Tengo que reconocer que me sentía bastante confuso. Avatares, conciencias que se descargan en software...vale. Todo eso en mi imaginación había sido factible e incluso deseable desde hace muchos años. La incógnita era ese ahora. ¿Lo habrá conseguido? ¿Y si Lucía era en realidad una agente encubierta que pretendía utilizarme como cobaya? Llegamos al laboratorio de informática de la facultad y Lucía sacó una llave del bolsillo de su chaqueta. La media sonrisa de antes se había convertido en una sonrisa casi maquiavélica. “¿Para qué quieres esa llave?”, le pregunté. “Te voy a contar un secreto. Llevamos años investigando la posibilidad de hacer real el sueño de muchos: conseguir la inmortalidad. Y por fin lo hemos conseguido. Detrás de esa puerta está el primer avatar con una conciencia humana trasplantada capaz de vivir eternamente. Y tú vas a ser testigo.
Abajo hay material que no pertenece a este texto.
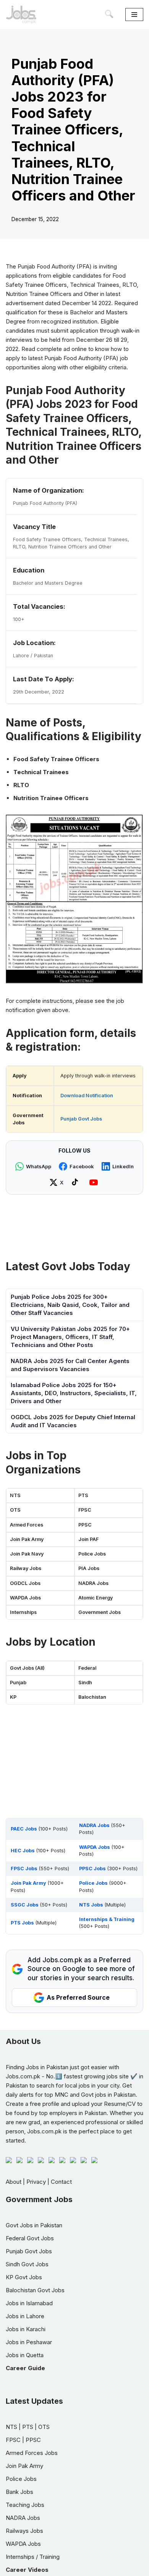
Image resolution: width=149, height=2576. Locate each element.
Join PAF (88, 1539)
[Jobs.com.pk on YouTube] (95, 1182)
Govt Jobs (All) (27, 1668)
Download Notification (86, 1095)
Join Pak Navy (27, 1554)
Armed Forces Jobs (32, 2452)
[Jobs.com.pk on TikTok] (76, 1182)
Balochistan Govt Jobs (35, 2290)
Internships (23, 1612)
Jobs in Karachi (25, 2329)
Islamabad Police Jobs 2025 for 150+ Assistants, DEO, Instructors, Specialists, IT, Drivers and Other (74, 1393)
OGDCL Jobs (25, 1583)
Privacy (36, 2181)
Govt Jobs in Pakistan (34, 2225)
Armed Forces (26, 1525)
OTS (15, 1510)
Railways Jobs (24, 2530)
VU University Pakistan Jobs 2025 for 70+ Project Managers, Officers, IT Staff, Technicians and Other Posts (70, 1337)
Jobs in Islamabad (29, 2303)
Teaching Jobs (25, 2504)
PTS (83, 1495)
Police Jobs (92, 1554)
Todo a partir de ahora va a ser diferente”. Mi cara se desencajó y sufrí un ligero vahído. Tomé impulso y respiré profundamente. “Uf”. Es todo lo que pude decir. Lucía dio un paso adelante, encajó la llave en la cerradura y entonces...”¡Pero mira qué eres tonto, inocente!” Ahí estaban Raúl, Leticia, Martín y Verónica, mis compañeros de periodismo. “¿No te acordabas que hoy era el Día de los Santos Inocentes o qué?". Qué cabrones. “¡Maldita sea vuestra estampa!”, grité. “Si es que no puede uno ilusionarse con nada”. Por la noche me enteré de que Lucía había pactado la inocentada con todos ellos y que nuestro encuentro en la cafetería no había sido fortuito.
Hoy recuerdo esta anécdota feliz por ser una de las causas de que abandonara la carrera de periodismo y del inicio de mi andadura como científico. Ahora solo espero ser testigo y parte de la resolución de mi eterna obsesión.